C/ Facteurs de progression de la MRC
§ Activité persistante de la maladie sous jacente
§ Protéinurie persistante de débit élevé
§ HTA
§ Hyperglycémie
§ Hyperlipémie
§ Anémie
§ Maladie cardiovasculaire
§ Tabagisme
Il faut corriger tous ces facteurs pour ralentir la progression vers l’IRCT.
Diabète :
§ Contrôle glycémique optimal (HbA1C < 7%)
§ TA cible <125/75
§ Contrôle protéinurie par : IEC - ARAII
HTA :
§ Le contrôle de l’HTA permet de ralentir la progression de la MRC : IEC - ARA II
§ TA <130/85 si IR
§ TA <125/75 si protéinurie >1g/j
Protéinurie : la ↓ protéinurie permet de ralentir la progression de la MRC chez le diabétique et le nom diabétique. Rôle des IEC et ARA II même en absence d’HTA.
Dyslipidémie :
§ Les anomalies lipidiques favorisent la progression de la MRC et augmentent la morbi-mortalité cardiovasculaire.
§ L’utilisation des statines a permis de ↓ la protéinurie et stabiliser le taux de F.G (fonction rénale).
Anémie :
§ Traitement envisagé dés que Hb ≤ 11g/dl
o Correction de la carence martiale par Fer Per os ou IV
o E.P.O en S/C 1 à 3 x /sem
§ Sa correction ralentit la progression de MRC ; diminue l’HVG et baisse risque de l’IC.
Tabagisme : En plus du risque CV, le tabagisme est un facteur de risque de progression de la MRC
Consommation protéique : Un régime légèrement hypoprotidique (0.8g/kg/j) ralentit la MRC.
Ce pendant il faut assurer un apport énergétique adéquat et éviter la malnutrition (>30 kcal/kg/j).
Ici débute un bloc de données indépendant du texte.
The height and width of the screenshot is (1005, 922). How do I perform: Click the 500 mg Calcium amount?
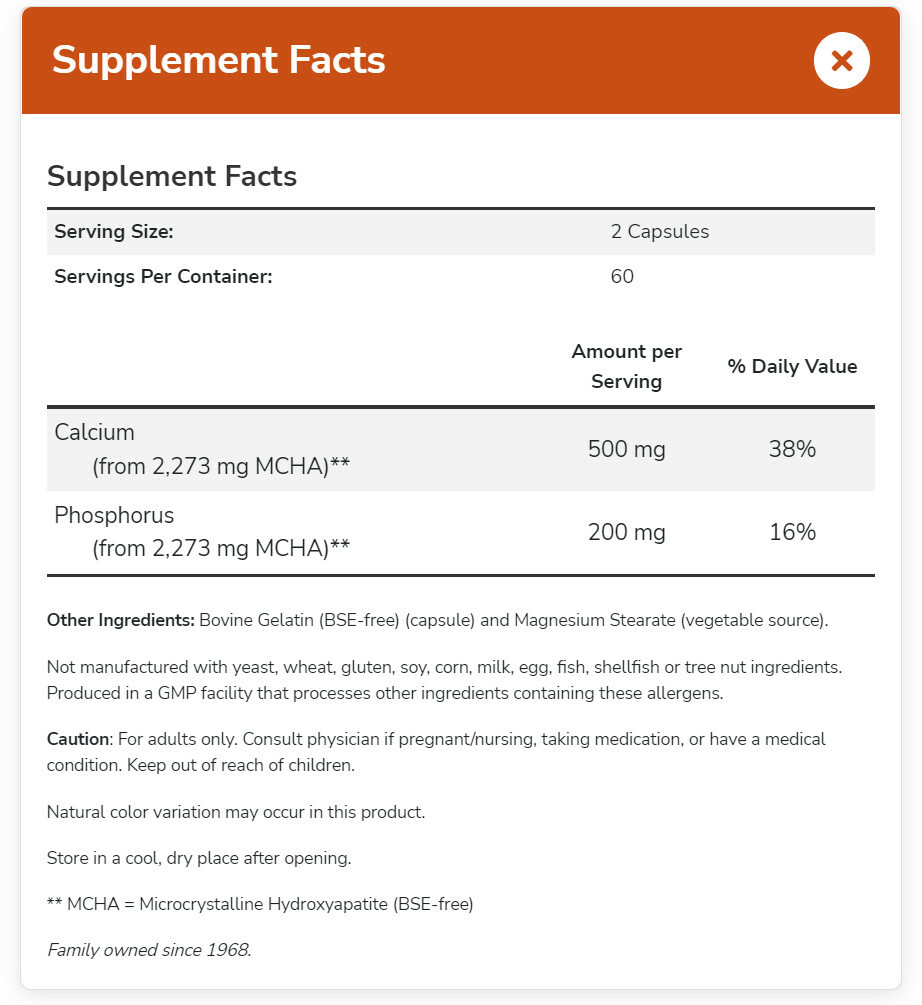(626, 449)
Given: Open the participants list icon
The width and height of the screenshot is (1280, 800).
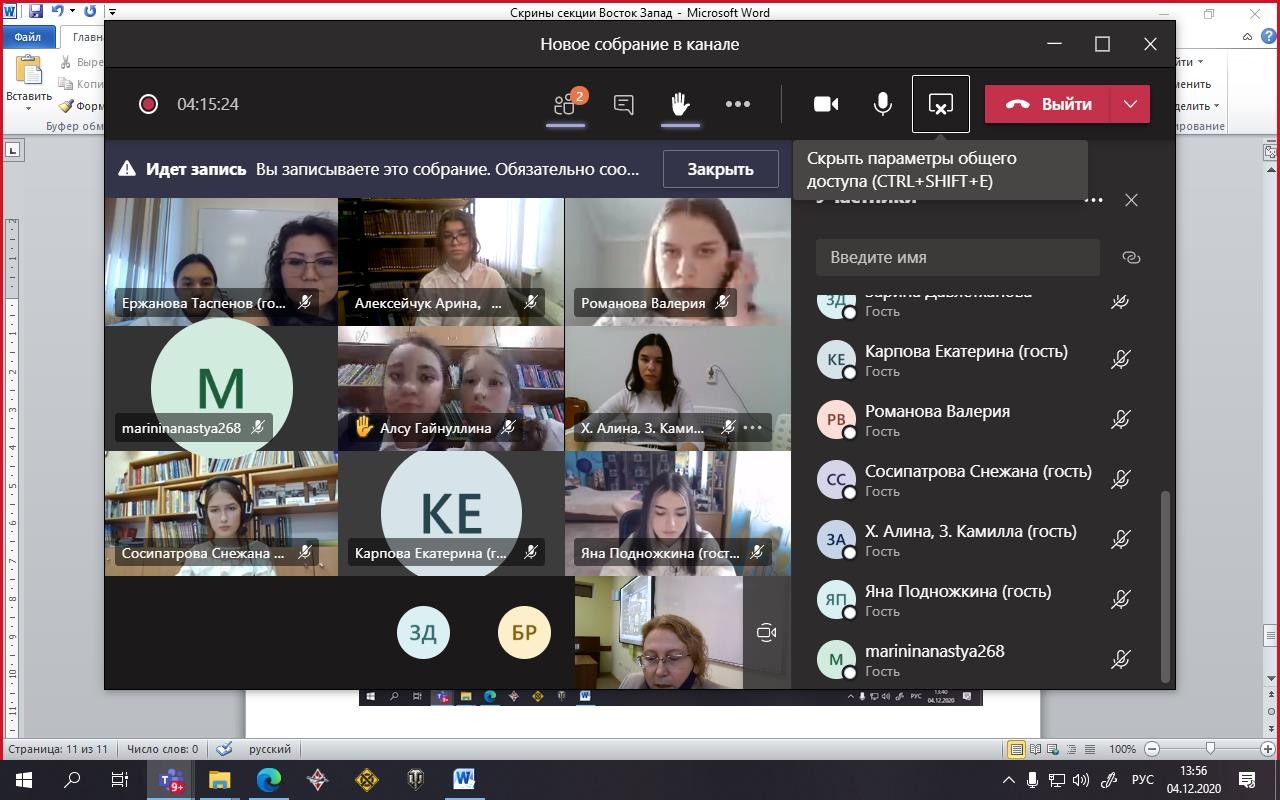Looking at the screenshot, I should pyautogui.click(x=567, y=104).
LES SEPT REGLES OU PRINCIPES OU PRECAUTIONS
A RESPECTER OU A NE PAS OUBLIER
§ Utiliser largement la bandelette urinaire pour détecter une protéinurie, une hématurie microscopique et une infection urinaire.
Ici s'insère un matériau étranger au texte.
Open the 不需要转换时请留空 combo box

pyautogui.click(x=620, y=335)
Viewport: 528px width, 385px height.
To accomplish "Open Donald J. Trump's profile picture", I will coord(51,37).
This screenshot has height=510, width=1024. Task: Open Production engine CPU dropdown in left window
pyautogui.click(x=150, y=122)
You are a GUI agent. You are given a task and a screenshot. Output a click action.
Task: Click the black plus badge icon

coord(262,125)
§ Doser la créatininémie et intégrer correctement sa valeur pour apprécier la fonction rénale. (Les situations où ce dosage est utile sont déjà citées).
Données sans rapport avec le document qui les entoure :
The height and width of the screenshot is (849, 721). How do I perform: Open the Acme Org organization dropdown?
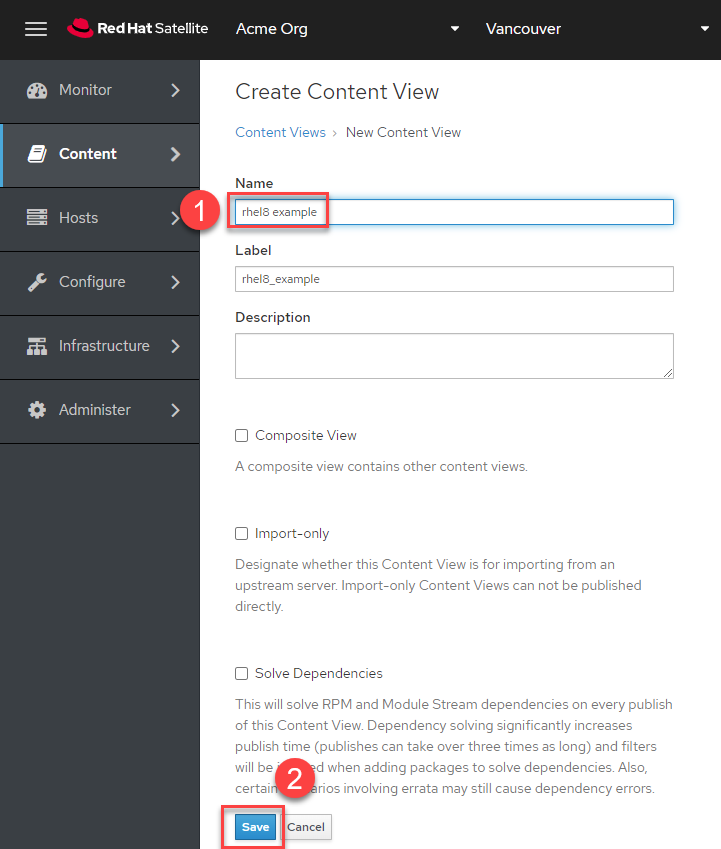click(x=347, y=29)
Tout sujet dont la créatininémie est supérieure à 150 umol/l ou dont la créatininémie s’élève rapidement (>50 umol en 1 à 2 semaines) doit être adressé pour consultation à un néphrologue. (Recommandations de la « Renal Association » britannique).
Dans les maladies rénales, la mesure de la pression artérielle est un élément simple et essentiel de surveillance. Le contrôle de l’hypertension artérielle par les moyens appropriés est un objectif prioritaire.
Les malades en insuffisance rénale chronique doivent être suivis conjointement par le médecin généraliste et par le néphrologue, tôt dans l’évolution et jusqu’au stade terminal, pour prévenir et traiter les complications de l’IRC et préparer à temps le traitement de suppléance. (Voire chapitre IRC).
§ Identifier les médicaments néphrotoxiques et ceux dont l’élimination rénale est prédominante. Prendre toutes les précautions dans le maniement de ces produits, dans l’ensemble de la population, tout spécialement chez les personnes âgées, diabétiques et chez les malades en insuffisance rénale chronique, même discrète.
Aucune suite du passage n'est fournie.